• _Stated goal_
Update the passage of the Scottish Borders food guide that begins with "Food and drink" and ends with "serious chef circles.", writing it out again with "meat shops" in place of "butchers".

• _Text to read_
Scottish Borders Food & Drink Guide
Quiet country — Tweed valley, Border lamb, Tempest beer, and the first malt distillery in the region for 180 years
Last updated 17 May 2026
Scottish Borders is the quietest food region in our coverage — and that's part of the appeal. A handful of serious restaurants in country-town settings (Melrose, Kelso, Peebles), two of Scotland's most-recognised craft breweries (Tempest in Tweedbank, Broughton in Broughton), and The Borders Distillery in Hawick — the first malt distillery in the region for 180 years when it opened in 2018. Border lamb is the regional meat, smoked Tweed salmon the local seafood, Selkirk Bannock the traditional bake. No Michelin density, no tourist-strip restaurants, no famous markets. This guide is for the trip where slow Border-country driving is the point.
Why Scottish Borders matters
Scottish Borders is the strip of country between the Pentland Hills (south of Edinburgh) and the English border. It's geographically Scotland's least-mountainous region — rolling hill farmland, the Tweed and Yarrow rivers, market towns every 15 miles. Population around 116,000 spread over 4,700 square kilometres makes it one of Scotland's least-densely populated regions; it has more sheep than people by some margin.
Food and drink reflect that geography. **Border lamb** is the regional meat — hill-grazed Cheviot and Texel lambs supplied to restaurants across Edinburgh and the Borders themselves. Local butchers (Dalgetty's in Kelso, Forsyths in Peebles) specialise in the local supply; the Border lamb tradition is centuries old and competes with the more-famous Welsh and Lakeland lamb in serious chef circles.
**Tweed salmon** is the freshwater equivalent — the River Tweed is one of Britain's most-fished salmon rivers, with commercial salmon limited and recreational salmon-fishing permits expensive. Smoked Tweed salmon is the year-round retail product; fresh wild Tweed salmon appears on menus in season (typically late summer through autumn).
**The Borders Distillery** in Hawick is the regional whisky headline. Opened in 2018, it was the first malt distillery in the Scottish Borders for 180 years — closing a gap that had existed since the 1830s. The distillery is in a converted Victorian mill in the centre of Hawick, with a visitor centre, cafe, and shop. First single malt released in 2024 — the Hawick Single Malt is the cornerstone, with broader gin and blended releases bringing in revenue while the malt matures.

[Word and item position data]
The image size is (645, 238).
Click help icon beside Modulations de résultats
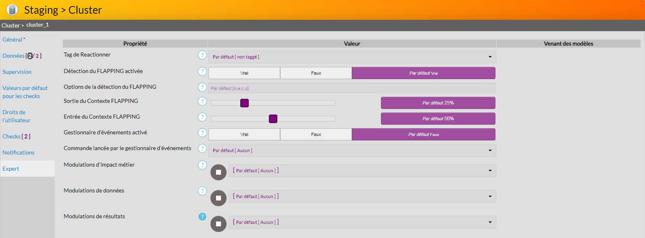pyautogui.click(x=202, y=217)
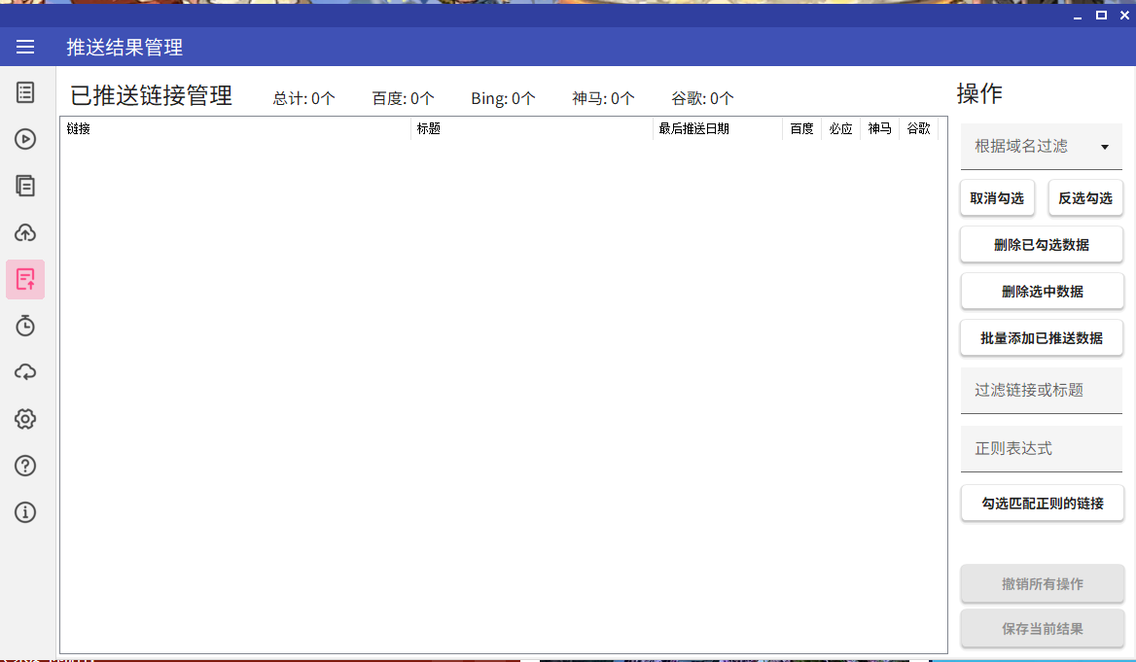Viewport: 1136px width, 662px height.
Task: Select the stacked documents icon in sidebar
Action: [25, 186]
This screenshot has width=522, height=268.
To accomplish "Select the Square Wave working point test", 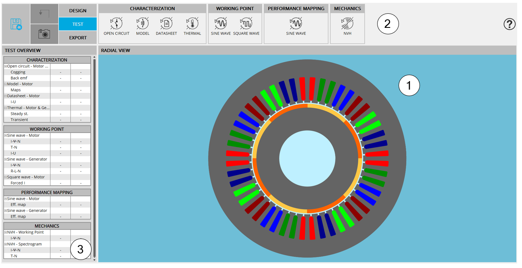I will tap(246, 24).
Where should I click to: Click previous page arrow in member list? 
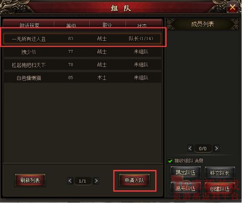click(190, 148)
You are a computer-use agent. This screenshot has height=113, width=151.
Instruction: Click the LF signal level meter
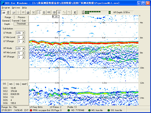tap(96, 11)
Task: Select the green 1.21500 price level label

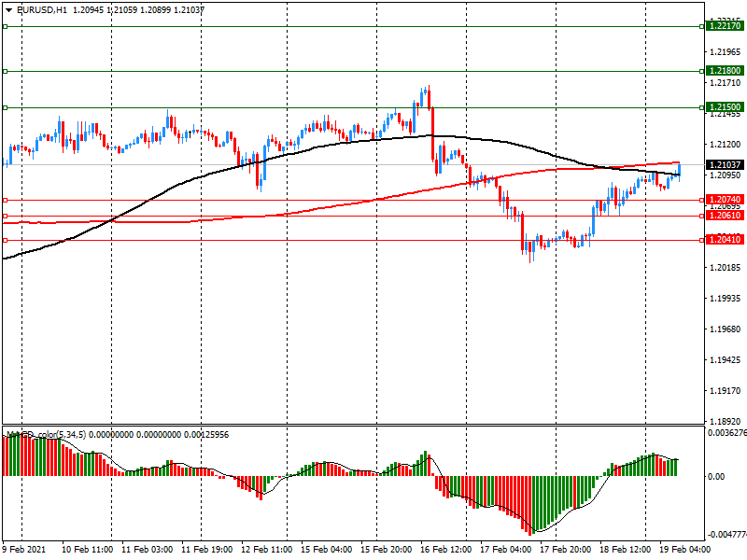Action: coord(725,108)
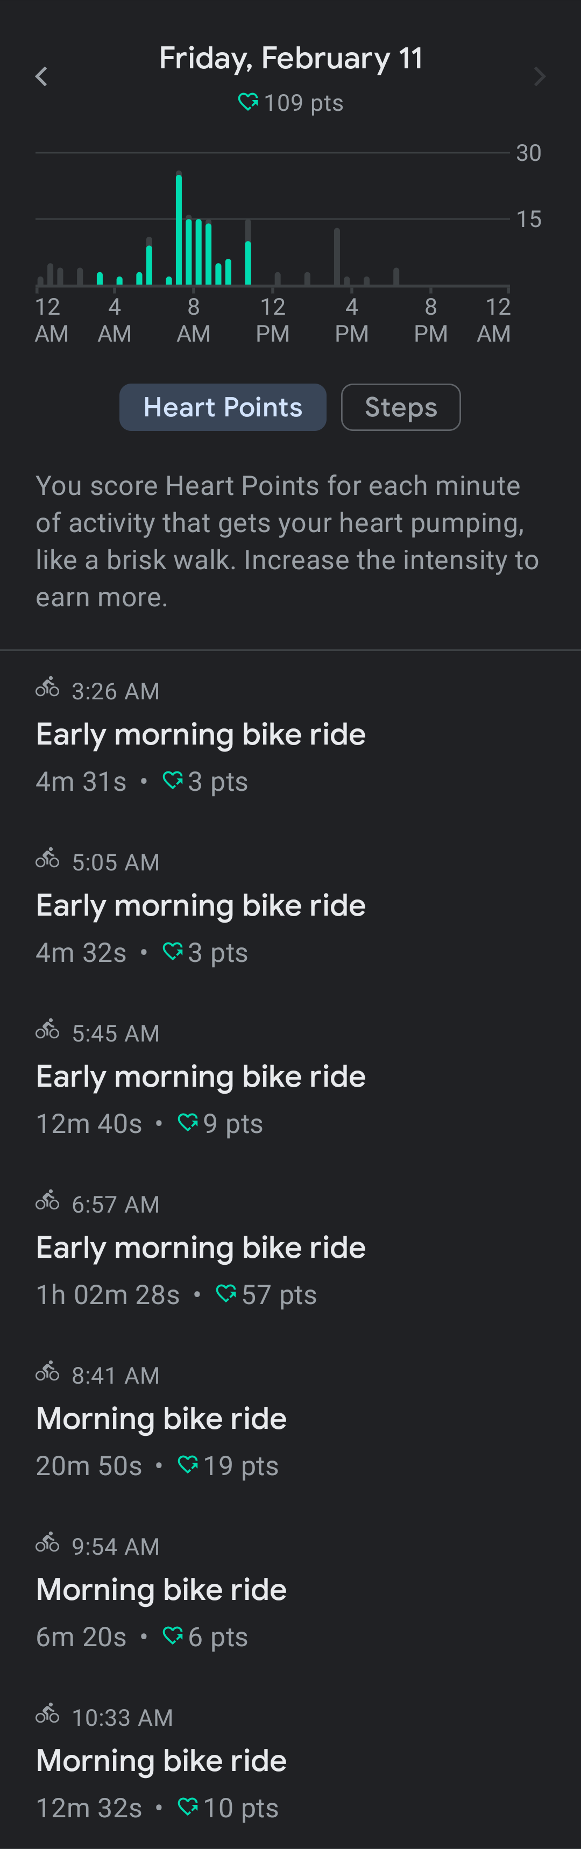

• _Written solution_
Food and drink reflect that geography. **Border lamb** is the regional meat — hill-grazed Cheviot and Texel lambs supplied to restaurants across Edinburgh and the Borders themselves. Local meat shops (Dalgetty's in Kelso, Forsyths in Peebles) specialise in the local supply; the Border lamb tradition is centuries old and competes with the more-famous Welsh and Lakeland lamb in serious chef circles.